[Opening Input data section]

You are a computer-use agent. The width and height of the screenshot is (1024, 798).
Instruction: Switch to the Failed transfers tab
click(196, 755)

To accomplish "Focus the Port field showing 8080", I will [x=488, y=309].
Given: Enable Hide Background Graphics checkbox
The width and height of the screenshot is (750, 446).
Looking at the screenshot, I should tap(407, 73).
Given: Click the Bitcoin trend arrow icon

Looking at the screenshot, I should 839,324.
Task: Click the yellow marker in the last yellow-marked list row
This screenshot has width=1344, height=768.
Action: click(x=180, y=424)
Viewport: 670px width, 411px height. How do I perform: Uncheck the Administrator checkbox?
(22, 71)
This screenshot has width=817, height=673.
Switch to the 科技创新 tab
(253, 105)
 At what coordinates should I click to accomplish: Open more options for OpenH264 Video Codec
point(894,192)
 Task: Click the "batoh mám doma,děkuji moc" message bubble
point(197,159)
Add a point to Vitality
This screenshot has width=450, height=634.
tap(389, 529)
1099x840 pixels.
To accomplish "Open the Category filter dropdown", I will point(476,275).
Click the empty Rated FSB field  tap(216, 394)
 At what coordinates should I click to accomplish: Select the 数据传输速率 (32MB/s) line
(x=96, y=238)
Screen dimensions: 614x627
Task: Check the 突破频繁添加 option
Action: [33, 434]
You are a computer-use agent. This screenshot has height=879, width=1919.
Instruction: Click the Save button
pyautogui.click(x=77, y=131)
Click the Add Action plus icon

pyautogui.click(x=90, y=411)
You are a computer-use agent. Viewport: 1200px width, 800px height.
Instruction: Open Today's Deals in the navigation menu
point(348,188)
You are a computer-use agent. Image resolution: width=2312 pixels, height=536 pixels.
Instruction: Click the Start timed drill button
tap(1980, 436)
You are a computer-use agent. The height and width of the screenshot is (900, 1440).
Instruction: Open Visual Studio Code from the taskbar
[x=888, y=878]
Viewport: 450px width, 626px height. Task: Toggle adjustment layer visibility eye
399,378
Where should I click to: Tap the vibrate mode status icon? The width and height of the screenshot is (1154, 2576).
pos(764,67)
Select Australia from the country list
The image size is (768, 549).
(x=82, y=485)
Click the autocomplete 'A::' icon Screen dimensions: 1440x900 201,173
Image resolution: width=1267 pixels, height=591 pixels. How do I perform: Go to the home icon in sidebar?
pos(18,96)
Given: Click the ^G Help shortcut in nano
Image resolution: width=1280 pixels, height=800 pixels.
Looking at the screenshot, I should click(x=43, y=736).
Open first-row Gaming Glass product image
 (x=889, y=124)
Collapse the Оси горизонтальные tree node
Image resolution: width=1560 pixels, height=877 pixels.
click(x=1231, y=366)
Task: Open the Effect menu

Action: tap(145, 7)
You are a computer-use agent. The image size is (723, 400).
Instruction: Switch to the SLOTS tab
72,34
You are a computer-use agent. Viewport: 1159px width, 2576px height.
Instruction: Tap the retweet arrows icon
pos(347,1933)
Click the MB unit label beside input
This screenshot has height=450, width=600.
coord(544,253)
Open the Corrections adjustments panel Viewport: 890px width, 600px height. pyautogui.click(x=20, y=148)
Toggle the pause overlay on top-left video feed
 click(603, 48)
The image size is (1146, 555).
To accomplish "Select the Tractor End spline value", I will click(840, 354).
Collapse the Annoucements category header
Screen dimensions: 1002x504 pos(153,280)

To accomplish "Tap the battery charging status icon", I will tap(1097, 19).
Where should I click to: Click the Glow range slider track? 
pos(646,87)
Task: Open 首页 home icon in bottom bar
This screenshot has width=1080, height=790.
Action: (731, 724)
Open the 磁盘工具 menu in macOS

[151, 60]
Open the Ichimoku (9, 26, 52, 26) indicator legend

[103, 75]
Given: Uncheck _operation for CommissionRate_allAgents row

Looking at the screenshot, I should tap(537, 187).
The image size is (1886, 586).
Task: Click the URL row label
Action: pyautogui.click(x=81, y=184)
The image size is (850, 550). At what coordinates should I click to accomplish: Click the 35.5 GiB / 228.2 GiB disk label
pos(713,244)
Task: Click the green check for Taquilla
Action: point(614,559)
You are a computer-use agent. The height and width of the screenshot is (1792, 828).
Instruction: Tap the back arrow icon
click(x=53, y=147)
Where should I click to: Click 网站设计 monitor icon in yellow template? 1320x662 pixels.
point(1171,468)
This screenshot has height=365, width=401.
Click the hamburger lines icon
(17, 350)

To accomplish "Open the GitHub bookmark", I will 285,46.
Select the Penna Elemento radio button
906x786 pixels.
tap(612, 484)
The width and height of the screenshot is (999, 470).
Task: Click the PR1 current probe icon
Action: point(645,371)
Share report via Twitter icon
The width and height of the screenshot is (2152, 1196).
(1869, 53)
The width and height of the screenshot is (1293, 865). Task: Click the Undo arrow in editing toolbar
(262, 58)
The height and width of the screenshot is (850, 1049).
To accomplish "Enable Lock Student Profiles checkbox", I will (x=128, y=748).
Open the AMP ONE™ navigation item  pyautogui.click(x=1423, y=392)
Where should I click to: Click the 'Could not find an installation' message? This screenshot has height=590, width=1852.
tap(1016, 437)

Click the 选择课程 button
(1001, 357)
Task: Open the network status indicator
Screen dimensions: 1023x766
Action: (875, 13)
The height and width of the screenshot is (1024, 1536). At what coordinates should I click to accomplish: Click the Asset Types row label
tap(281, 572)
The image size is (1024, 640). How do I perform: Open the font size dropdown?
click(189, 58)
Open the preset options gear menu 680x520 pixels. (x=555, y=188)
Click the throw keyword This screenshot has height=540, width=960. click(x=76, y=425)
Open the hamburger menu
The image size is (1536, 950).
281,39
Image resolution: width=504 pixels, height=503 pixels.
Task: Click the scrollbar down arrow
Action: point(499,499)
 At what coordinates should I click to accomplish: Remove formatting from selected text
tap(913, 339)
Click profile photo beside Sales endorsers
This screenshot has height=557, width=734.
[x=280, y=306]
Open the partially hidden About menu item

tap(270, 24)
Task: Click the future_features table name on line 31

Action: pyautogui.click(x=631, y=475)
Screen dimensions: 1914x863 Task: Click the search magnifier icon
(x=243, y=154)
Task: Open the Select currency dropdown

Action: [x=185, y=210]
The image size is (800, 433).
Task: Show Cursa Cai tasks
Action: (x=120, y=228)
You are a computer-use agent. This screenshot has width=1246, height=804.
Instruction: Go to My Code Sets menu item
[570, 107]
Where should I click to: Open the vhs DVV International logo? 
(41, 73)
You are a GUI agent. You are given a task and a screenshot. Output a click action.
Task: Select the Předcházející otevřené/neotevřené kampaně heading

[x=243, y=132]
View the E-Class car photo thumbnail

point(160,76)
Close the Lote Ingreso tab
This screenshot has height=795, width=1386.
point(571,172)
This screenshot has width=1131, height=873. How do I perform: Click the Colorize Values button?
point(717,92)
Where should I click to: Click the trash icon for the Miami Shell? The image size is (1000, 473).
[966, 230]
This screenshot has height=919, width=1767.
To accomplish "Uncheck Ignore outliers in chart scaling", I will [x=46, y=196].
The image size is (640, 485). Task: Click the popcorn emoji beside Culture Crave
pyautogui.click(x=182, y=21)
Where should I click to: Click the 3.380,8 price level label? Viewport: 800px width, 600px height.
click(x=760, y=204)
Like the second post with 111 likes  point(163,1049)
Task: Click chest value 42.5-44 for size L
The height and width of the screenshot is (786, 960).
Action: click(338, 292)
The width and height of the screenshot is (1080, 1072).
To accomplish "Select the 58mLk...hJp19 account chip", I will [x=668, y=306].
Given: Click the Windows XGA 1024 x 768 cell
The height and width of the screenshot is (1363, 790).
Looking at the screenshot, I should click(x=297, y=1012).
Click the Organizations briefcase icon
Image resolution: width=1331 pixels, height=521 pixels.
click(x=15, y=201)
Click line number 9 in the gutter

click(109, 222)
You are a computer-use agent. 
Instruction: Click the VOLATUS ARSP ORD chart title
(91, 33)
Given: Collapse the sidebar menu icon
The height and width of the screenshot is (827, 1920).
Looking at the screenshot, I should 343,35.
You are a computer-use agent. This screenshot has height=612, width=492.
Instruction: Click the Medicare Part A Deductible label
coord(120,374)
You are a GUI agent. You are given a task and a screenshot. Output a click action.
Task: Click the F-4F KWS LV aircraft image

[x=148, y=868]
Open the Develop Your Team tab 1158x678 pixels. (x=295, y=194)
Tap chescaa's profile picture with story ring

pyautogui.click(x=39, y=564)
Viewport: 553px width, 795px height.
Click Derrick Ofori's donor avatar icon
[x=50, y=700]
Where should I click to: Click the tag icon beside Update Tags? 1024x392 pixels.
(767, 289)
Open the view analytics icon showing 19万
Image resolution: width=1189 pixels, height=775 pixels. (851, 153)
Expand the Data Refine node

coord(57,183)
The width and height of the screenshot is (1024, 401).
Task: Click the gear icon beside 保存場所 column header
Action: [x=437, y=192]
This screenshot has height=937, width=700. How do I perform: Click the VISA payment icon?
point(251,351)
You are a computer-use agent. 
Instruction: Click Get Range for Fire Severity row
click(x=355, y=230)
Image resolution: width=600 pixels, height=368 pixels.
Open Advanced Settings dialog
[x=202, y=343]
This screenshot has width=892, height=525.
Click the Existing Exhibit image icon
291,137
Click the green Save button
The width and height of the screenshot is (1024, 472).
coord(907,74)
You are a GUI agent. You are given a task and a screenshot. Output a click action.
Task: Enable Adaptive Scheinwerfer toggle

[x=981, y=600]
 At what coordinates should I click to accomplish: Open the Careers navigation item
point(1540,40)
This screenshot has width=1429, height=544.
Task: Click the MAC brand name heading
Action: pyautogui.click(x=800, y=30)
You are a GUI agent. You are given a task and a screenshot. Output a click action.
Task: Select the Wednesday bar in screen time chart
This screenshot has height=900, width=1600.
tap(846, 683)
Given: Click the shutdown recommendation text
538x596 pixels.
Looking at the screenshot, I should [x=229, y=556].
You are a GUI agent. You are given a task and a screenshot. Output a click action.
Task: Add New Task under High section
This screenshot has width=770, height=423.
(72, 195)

[Closing Input data section]

What is expected:
The answer must be every line of the listing that holds the word "field".

Written solution:
To accomplish "Focus the Port field showing 8080", I will [x=488, y=309].
Click the empty Rated FSB field  tap(216, 394)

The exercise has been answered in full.